Anything you could say to me that would be helpful at all would be greatly appreciated.

Please be gentle and kind, though honest and straightforward. I’m really in a delicate state right now, but I have to get it together before I really turn him off. I have never experienced this feeling…I’ve been jealous, but not like this. Not a choking panic. 

I would love to hear of any of you that may have experienced similar jealousy…let’s just be real and call it what it is…fits. How did you get over it and move past?

Thanks in advance…
I hope I don’t get blasted. This is my first post on this board...


----------



## sisters359 (Apr 9, 2009)

First, while FB is pretty superficial, if he has deleted his account and doesn't care about it, drop the issue of his profile. Leave it to him to decide. 

Second, get some counseling to deal with your poor self-esteem. That's where the jealousy is coming from--you don't think you are good enough for him to stay with. Once you feel better about yourself, you will not see other women as so threatening. Good luck!


----------



## swedish (Mar 6, 2008)

Welcome to the board! I think you've done a great job giving yourself an honest assessment and I also think talking to your husband, taking responsibility & wanting to work on your jealousy issues are all steps in the right direction.



cap32 said:


> I have to know how to get over feelings of jealousy, and accept the vulnerability of being in love.


When the men in your past who you should have been able to count on were not there for you, it is hard to be vulnerable...I get that, I have some of that in my past as well.

At the same time, extreme jealous behavior is like a self-fufilled prophecy....it will push him away if you don't stop it and you will be setting up the perfect stage for the very thing you fear.

You may want to think of all of your great qualities, the things that made your h fall in love with you and just remind yourself that he is with you because that is where he wants to be.

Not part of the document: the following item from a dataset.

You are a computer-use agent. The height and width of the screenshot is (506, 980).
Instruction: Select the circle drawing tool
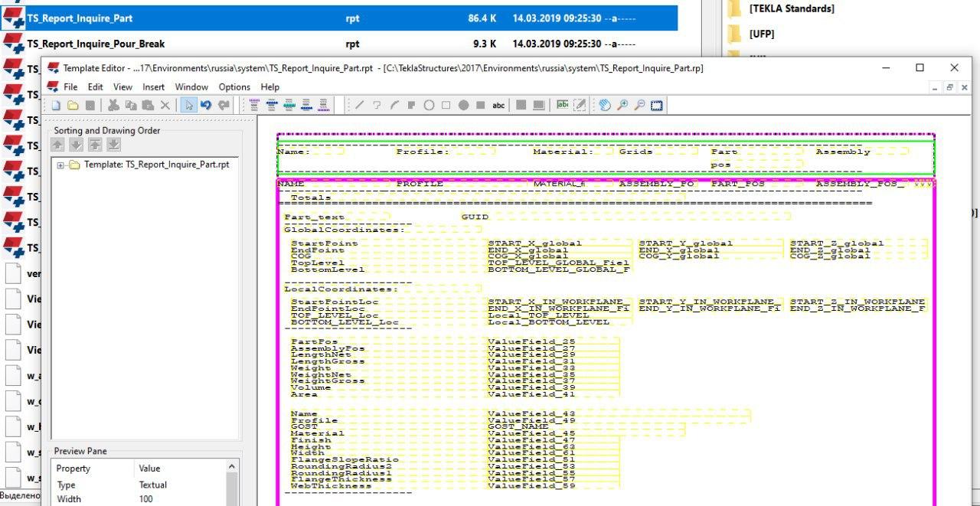click(x=429, y=106)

When your mind starts to wander, try to think of something over the top you can do for your h....plan it in your mind, execute it...if you are close and having fun with him, trying new things, keeping things fresh, dates, etc. you probably will not feel so anxious.


----------



## peanut (Aug 4, 2009)

I have a Facebook account and just wanted to keep in contact with my kids. Then, many people I graduated with started contacting me and I started chatting with them. My husband didn't understand why I wanted a Facebook account and kept teasing me about it and saying it was stupid. Then, he made an account. He goes on it occassionally. But, we are both each others friends on it, so I can see what he writes and visa versa. Facebook, I think, can definately get couples in trouble. The colored comments sometimes said out of fun, isn't always funny for their spouse to read. I get jealous of my husband's relationships too. I just feel there are some women you can be "friends" with and there are others that you can't be "friends" with because of romantic notions. Some women (and men for that matter) can't separate the two. Especially if the women are single, they are always on the prowl. Whether the man is married or not. Sometimes it is safer that they are married because they don't have to committ. 
I think you need to sit with your husband and say it isn't a trust issue, and that you know he will never cheat on you, but rather it is a trust issue for the other party. Maybe your husband doesn't see that these women are attracted to him. Even if your husband isn't attracted to them, and he is nice to them and shows them attention (as a friend would do), the women might take it wrong.
I am just as jealous as you are and many of the comments you shared hit home. I honestly do not think you need to apologize profusely as you are doing though. You are human and jealousy definately goes with every relationship one time or another.


----------



## dobo (Jun 30, 2009)

Sexual innuendo should be off the list of available things to chat about with casual friends, though. He wasn't being respectful of his very real, very close, very important marriage. Sexual anything is reserved for your marriage. That's one of the things that sets a marital relationship apart from other relationships. If this kind of talk is open to everything it diminishes how special your relationship with him is.

Honestly, the way those two kept after one another, I think you'd be foolish not to be upset.

And then that cascades into insecurity in other areas. 

So yes, while you need to get control over your emotions, he needs to understand that what he was doing wasn't appropriate for a married man.

Flirting is not right for married people. Sexual talk isn't right, either.

Also, getting together with single females isn't acceptable, either. Do you think they're looking for "friendship?" BS. They're looking for a man.


----------



## foolz1 (Sep 5, 2009)

I completely agree with Dobo on this. That is why I, nor my husband has created a Facebook, My Space, etc. account. It is difficult enough dealing with the aftermath of his affair without the additional possibility of the temptations of something such as that. After learning of his affair, I caught him chatting with another woman on Pogo, and had been off and on for the past seven years. He admitted that she had flashed her boobs. Pogo is now off limits in our home.


----------